27.10.2008
P.tesi / 10.45
HOŞ GELDİN RUHUMA
21 Mayıs 2008 Çarşamba ve saat 12.05. Ve sen… Seni ilk 12.05’te gördüm. Ağlıyordun, deli gibi bağırıyordun. Ve işte tam yanı başımda yatıyordun. Sende dünyaya gelmenin heyecanı, bende senin mutluluğun. Sen deli gibi savaşırken ağlamayla, ben seni görmekten deliydim
Hoş geldin Fındık Kurdum… Ruhuma, canıma, hoş geldin bana.
Ve sen. Hayatımı bir anda değiştiren, beni bir anda başkalaştıran, bize bir anda bizliğin farkına vardıran. İşte sen! Sen ne denli küçük olsan da, yaptıkların o denli büyük Fındık KurdumJ
Ve tarih Ekim 2008. Sen öylesine büyüdün, öylesine canlı bir bez bebek oldun ki… Son günlerde iyice hareketlendin. Ele avuca sığmaz oldun. Ağzın desen, resmen laf dolu. Nesnelere karşı ilgin iyice arttı. Tabii bununla beraber her şeyi ağzına götürme isteğin de...
Biliyor musun Fındık Kurdum? Sen tam bu ayda Ekim ayında erkek oldun. Eee artık ben bir erkek annesiyim. Medical Park’ta “Ben geldim” dedin ve yine Medical Park’ta erkekliğe ilk adımı attın
Seni seviyorum anneciğim, annen seni çok seviyor düğme gözlüm. İnatçılığınla, pazar sabahları 07.30’larınla, biberonu elinde tutmak için attığın çığlıklarınla, yedikten sonra yüzündeki o masum tebessümle, banyo yaparken küvetle birlikte her yeri sulayışınla, “Benimle ilgilenin her zaman” diye çırpınışlarınla.sana dair, sana özel ne varsa. Annen seni çok seviyorum masumum.
En çok da konuşurken babanı izleyişini, en çok da babana benzeyişini…
Fındık Kurdum ve Değerli Eşim,
Ben sizinle var oldukça, sizden fazla, sizin için tutunacağım hayata.

Çıkarılan veri girdileri
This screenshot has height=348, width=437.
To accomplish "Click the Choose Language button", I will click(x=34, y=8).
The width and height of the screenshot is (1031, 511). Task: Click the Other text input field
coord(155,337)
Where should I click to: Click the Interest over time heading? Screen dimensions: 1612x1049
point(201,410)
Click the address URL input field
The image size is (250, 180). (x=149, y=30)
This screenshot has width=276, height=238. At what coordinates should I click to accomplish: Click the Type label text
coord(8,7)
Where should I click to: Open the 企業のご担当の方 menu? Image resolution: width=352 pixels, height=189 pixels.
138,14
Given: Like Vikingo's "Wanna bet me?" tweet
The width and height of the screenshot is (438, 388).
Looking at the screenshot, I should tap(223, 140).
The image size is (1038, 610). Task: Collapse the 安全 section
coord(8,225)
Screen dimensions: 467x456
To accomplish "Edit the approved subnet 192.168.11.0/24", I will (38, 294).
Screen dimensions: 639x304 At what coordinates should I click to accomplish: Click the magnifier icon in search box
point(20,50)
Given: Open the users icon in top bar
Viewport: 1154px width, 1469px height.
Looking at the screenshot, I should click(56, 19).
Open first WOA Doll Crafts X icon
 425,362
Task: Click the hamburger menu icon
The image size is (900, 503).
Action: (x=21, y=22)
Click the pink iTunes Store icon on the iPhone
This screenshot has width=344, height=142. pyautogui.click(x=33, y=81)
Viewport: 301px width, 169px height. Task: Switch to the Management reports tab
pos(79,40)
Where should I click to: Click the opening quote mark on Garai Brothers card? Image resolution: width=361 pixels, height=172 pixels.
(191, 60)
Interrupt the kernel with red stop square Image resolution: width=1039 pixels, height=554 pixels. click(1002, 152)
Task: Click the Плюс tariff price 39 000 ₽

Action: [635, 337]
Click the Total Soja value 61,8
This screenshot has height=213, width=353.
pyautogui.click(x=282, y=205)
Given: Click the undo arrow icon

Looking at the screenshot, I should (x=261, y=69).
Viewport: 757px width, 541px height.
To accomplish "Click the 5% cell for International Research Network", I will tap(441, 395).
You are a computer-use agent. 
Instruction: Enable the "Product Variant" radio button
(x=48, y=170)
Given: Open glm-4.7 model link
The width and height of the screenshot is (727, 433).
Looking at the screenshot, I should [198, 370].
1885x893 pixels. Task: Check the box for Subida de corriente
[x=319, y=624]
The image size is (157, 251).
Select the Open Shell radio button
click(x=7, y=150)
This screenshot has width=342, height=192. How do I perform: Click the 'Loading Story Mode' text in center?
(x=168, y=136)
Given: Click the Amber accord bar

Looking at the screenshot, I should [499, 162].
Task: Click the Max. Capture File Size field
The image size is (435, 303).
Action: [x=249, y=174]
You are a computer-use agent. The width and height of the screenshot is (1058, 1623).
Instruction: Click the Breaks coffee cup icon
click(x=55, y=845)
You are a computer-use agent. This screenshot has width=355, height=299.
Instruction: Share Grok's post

- [Alıştırma yönergesi]
Verilen metinde "Biliyor musun Fındık" ile başlayıp "için tutunacağım hayata." ile biten bölümü hiçbir değişiklik yapmadan yazıya geçirin.

- [Tamamlanmış alıştırma]
Biliyor musun Fındık Kurdum? Sen tam bu ayda Ekim ayında erkek oldun. Eee artık ben bir erkek annesiyim. Medical Park’ta “Ben geldim” dedin ve yine Medical Park’ta erkekliğe ilk adımı attın
Seni seviyorum anneciğim, annen seni çok seviyor düğme gözlüm. İnatçılığınla, pazar sabahları 07.30’larınla, biberonu elinde tutmak için attığın çığlıklarınla, yedikten sonra yüzündeki o masum tebessümle, banyo yaparken küvetle birlikte her yeri sulayışınla, “Benimle ilgilenin her zaman” diye çırpınışlarınla.sana dair, sana özel ne varsa. Annen seni çok seviyorum masumum.
En çok da konuşurken babanı izleyişini, en çok da babana benzeyişini…
Fındık Kurdum ve Değerli Eşim,
Ben sizinle var oldukça, sizden fazla, sizin için tutunacağım hayata.